I preached on the Joseph story and came across something that should be a great encouragement to Christians facing difficult circumstances.
If you’re familiar with the story, you know that Joseph goes through a whole lot of ups-and-downs. He’s sold into slavery by his brothers (Boo!), but soon rises to #2 position in his master’s house (Yay!). He’s thrown into jail for something (actually, someone) he didn’t do (Boo!), but then he gets put in charge of his fellow-inmates (Yay! Sort of). Then, it’s all good, as Joseph becomes Pharaoh’s right-hand man and saves his people from the potentially devastating effects of a seven-year famine.
The point of the story, of course, is that NOTHING—including a dysfunctional family where a husband and father plays favorites with his wives (Oh, Rachel!) and his children (Oh, Joey & Benny!)—can derail God’s plan to use Abraham’s offspring to fix the mess Adam made. God, it turns out, has been in control throughout the whole scenario, as Joseph himself recognizes at the end of the story: “You intended to harm me, but God intended it for good to accomplish what is now being done, the saving of many lives” (Gen 50:20).
So, God was with Joseph all along the way. But, interestingly enough, the narrator only explicitly says so two times in the whole account—right at those two places in the story where circumstances appear most hopeless for Joseph.
In Genesis 39:1b, we read, “Potiphar, an Egyptian who was one of Pharaoh’s officials, the captain of the guard, bought him from the Ishmaelites who had taken him there.” The very next verse begins with the statement, “The LORD was with Joseph.”
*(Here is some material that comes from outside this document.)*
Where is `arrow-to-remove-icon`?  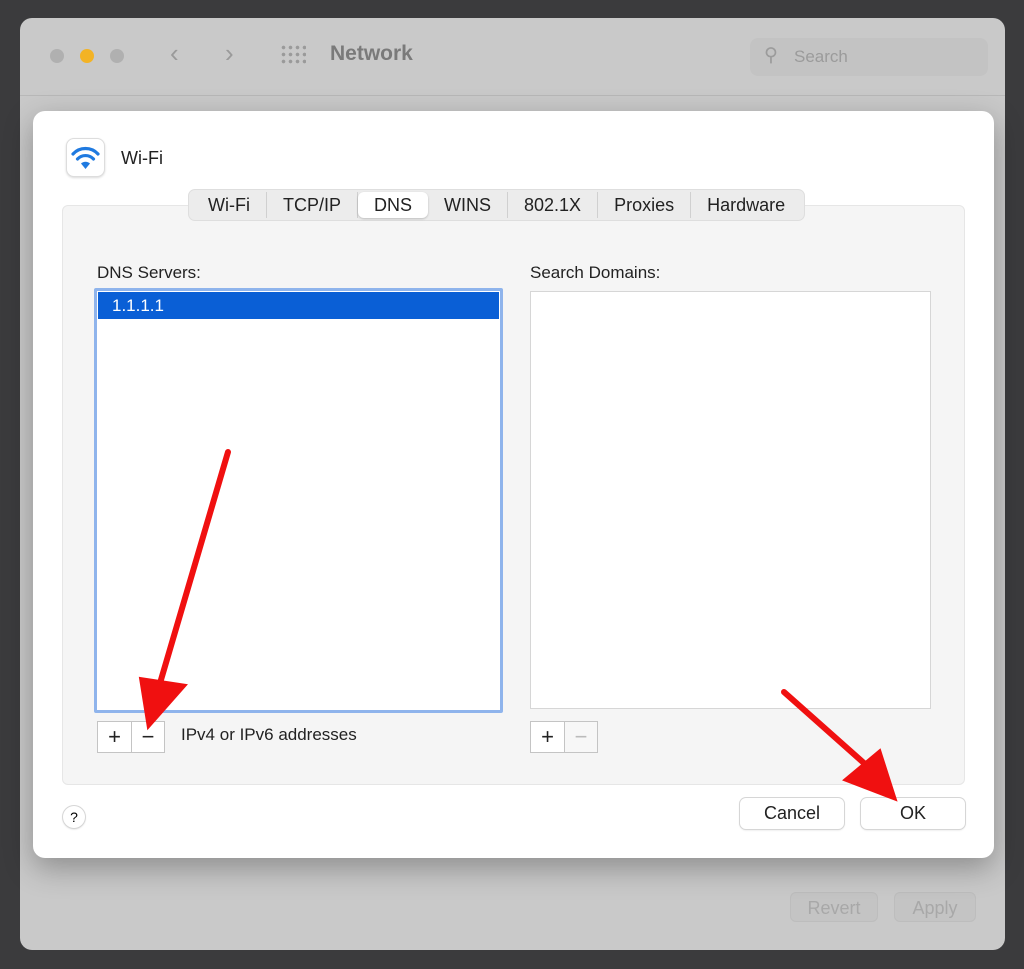
arrow-to-remove-icon is located at coordinates (193, 571).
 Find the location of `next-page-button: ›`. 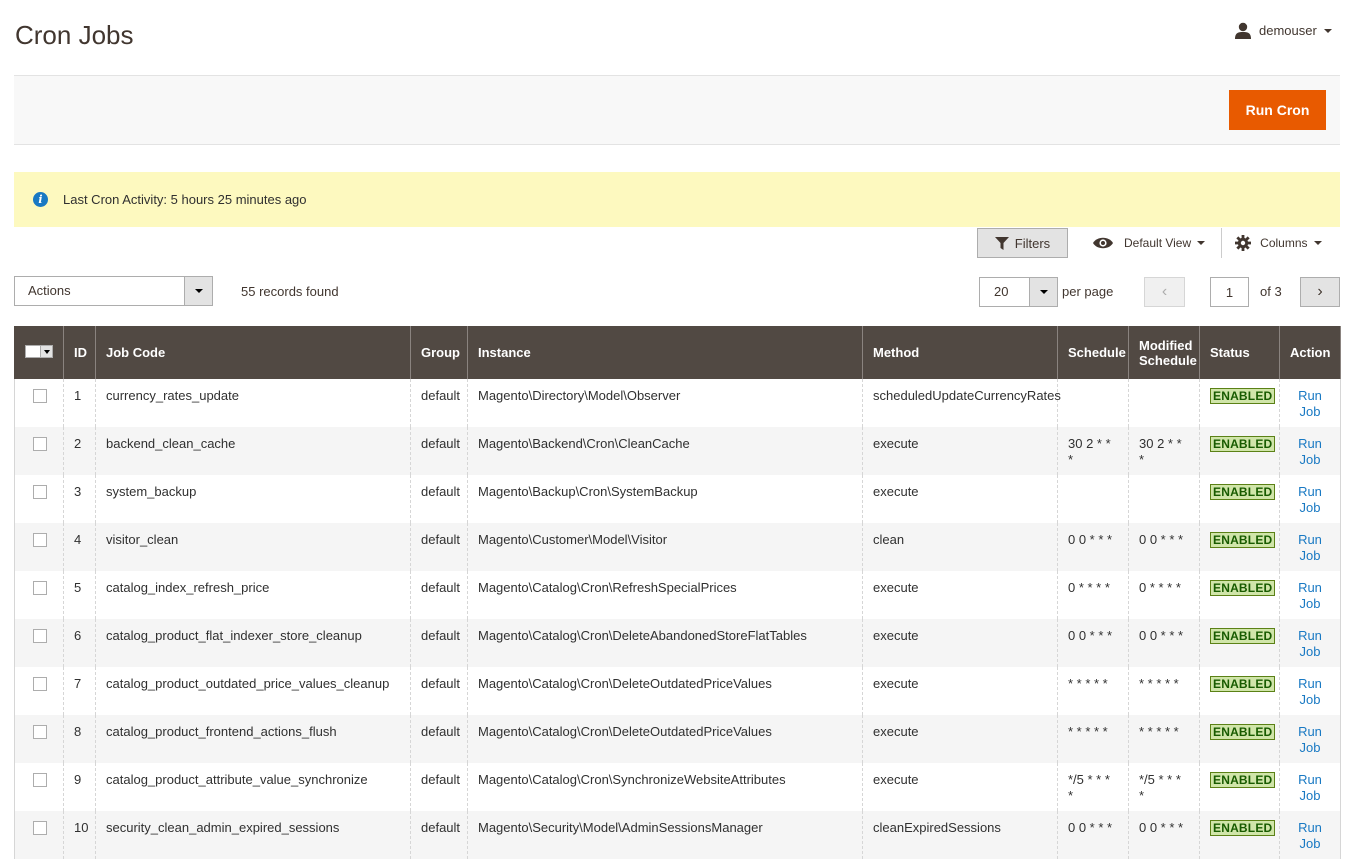

next-page-button: › is located at coordinates (1320, 292).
Then, once again, after Potiphar’s wife had falsely accused Joseph of attempting to “make sport” of her (gotta love those biblical euphemisms), the Holy Spirit wants us to know that even here—in what is arguably the darkest moment in Joseph’s life—God was close at hand: “But while Joseph was there in the prison, the LORD was with him…the LORD was with Joseph” (39:21-23).
Now we know that God was with Joseph throughout the story. God’s sovereign intervention on behalf of His people is the point of the whole saga. But only when (a) Joseph is sold into slavery and (b) thrown into prison do we encounter the phrase “The LORD was with Joseph.” It is as if the Holy Spirit is saying to us, When things are the darkest, and God seems farthest away, the LORD is with us!
But there is more. Notice the capital letters in the word “LORD” in the above passages. As many of you are aware, those caps tell us that the name in view is God’s covenant name, “Yahweh,” the special relational name God gave to his chosen people.
Well, I did a little word search and (you’ve probably guessed it by now), except for a single appearance among the blessings of Jacob (49:18), “Yahweh” also occurs in the Joseph narrative only in Genesis 39, where Joseph is sold into slavery and thrown into prison.
Now the obvious explanation for the selective use of “Yahweh” is, of course, the various sources (JEDP) that now constitute the Pentateuch. Genesis 39 was written by the ‘J’ source. The rest of the story came from the ‘E’ source.
NOT! If you buy that explanation, you’ve been eating too much alphabet soup, and I’ll be happy to sell you a house on a great surfing beach in Nebraska.
No. The only possible reason for the selective use of “Yahweh” in the story—and for Genesis 39 being the only place that Moses writes, “The LORD was with Joseph”—is that God wants his kids to know for certain that “The LORD is with us,” particularly when circumstances are at their worst, when it feels (to some of us, at any rate) that God is a million miles away.
It was the last thing Jesus—Yahweh in the flesh—said in the Gospel of Matthew: “And surely I am with you always, to the very end of the age.”